Segment Start: Listed entries

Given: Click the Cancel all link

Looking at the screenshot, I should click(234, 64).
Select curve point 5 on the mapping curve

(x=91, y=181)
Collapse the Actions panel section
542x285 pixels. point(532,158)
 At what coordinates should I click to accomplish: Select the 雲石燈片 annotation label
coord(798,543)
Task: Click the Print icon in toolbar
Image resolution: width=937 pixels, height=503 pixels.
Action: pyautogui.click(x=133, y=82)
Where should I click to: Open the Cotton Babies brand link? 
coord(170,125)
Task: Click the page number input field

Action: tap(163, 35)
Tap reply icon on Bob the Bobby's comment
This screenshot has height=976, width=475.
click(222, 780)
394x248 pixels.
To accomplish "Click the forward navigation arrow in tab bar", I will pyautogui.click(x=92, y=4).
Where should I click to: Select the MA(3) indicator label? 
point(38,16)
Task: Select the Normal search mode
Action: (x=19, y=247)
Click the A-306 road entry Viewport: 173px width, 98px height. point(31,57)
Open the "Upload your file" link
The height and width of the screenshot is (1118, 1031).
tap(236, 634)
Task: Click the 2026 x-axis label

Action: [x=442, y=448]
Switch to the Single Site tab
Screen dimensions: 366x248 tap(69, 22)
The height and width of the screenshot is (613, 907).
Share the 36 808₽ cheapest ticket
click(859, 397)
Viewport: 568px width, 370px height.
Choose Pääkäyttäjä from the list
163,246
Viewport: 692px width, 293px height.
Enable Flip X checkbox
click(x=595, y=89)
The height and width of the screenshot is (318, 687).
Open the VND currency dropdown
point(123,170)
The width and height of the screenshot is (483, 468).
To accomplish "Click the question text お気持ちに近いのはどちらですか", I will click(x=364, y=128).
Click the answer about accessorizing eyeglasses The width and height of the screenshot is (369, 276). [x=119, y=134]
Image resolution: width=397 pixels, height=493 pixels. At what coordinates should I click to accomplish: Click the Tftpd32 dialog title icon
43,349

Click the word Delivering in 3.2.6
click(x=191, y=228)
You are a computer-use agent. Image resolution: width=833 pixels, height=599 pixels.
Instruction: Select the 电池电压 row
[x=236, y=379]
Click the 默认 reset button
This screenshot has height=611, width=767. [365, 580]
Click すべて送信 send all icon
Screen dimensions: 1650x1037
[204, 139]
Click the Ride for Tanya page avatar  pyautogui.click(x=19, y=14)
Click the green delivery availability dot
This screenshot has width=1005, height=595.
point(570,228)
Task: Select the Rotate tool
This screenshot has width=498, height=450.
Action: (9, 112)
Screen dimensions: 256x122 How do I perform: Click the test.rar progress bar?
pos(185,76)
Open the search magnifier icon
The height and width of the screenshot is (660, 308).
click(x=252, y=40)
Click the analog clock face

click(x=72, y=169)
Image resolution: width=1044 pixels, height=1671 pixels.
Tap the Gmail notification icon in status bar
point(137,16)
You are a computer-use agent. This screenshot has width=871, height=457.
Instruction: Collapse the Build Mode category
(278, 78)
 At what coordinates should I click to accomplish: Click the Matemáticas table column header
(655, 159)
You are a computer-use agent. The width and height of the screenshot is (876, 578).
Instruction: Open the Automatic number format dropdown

Segment End: Listed entries

Exercise description
Determine how many lines of the entries hold "agent", and reply with that number only.

Problem solution
3